-- Begin Records for this exercise --

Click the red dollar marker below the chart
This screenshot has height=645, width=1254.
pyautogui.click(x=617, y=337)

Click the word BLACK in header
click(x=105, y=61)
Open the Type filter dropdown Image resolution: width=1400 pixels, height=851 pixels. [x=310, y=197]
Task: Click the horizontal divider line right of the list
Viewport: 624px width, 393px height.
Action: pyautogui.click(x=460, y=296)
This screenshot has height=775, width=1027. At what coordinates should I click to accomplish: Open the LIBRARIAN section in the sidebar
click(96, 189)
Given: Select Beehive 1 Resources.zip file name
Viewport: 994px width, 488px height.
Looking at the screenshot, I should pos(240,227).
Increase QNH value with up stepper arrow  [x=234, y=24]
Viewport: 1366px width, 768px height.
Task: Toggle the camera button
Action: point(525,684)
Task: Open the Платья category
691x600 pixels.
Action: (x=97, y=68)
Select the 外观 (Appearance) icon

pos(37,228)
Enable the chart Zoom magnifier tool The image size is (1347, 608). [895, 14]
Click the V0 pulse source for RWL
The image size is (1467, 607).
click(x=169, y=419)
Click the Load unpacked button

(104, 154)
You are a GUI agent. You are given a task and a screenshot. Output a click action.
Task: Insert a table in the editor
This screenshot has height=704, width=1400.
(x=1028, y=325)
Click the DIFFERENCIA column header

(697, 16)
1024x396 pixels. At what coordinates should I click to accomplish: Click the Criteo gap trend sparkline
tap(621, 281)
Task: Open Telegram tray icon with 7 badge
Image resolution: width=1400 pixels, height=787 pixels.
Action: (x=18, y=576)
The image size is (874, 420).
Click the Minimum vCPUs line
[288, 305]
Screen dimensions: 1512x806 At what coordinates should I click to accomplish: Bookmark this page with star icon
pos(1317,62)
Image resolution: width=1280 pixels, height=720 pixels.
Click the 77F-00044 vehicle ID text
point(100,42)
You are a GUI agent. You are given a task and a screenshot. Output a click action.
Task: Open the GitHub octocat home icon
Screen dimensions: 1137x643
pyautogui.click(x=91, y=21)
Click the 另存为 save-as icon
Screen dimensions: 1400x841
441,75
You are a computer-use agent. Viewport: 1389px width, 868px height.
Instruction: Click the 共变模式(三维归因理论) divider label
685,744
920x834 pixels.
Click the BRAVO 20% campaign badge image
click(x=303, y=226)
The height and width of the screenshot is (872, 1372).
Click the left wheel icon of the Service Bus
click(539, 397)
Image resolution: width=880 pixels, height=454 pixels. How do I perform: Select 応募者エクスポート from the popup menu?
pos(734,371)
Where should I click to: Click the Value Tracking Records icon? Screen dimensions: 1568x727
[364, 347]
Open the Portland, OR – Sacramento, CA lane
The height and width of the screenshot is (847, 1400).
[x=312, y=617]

-- End Records for this exercise --

Written task:
Print the entries above word for word, from the very first line of the entries through the line containing "Action: point(525,684)", including both of those lines.

Response to the task:
Click the red dollar marker below the chart
This screenshot has height=645, width=1254.
pyautogui.click(x=617, y=337)

Click the word BLACK in header
click(x=105, y=61)
Open the Type filter dropdown Image resolution: width=1400 pixels, height=851 pixels. [x=310, y=197]
Task: Click the horizontal divider line right of the list
Viewport: 624px width, 393px height.
Action: pyautogui.click(x=460, y=296)
This screenshot has height=775, width=1027. At what coordinates should I click to accomplish: Open the LIBRARIAN section in the sidebar
click(96, 189)
Given: Select Beehive 1 Resources.zip file name
Viewport: 994px width, 488px height.
Looking at the screenshot, I should pos(240,227).
Increase QNH value with up stepper arrow  [x=234, y=24]
Viewport: 1366px width, 768px height.
Task: Toggle the camera button
Action: point(525,684)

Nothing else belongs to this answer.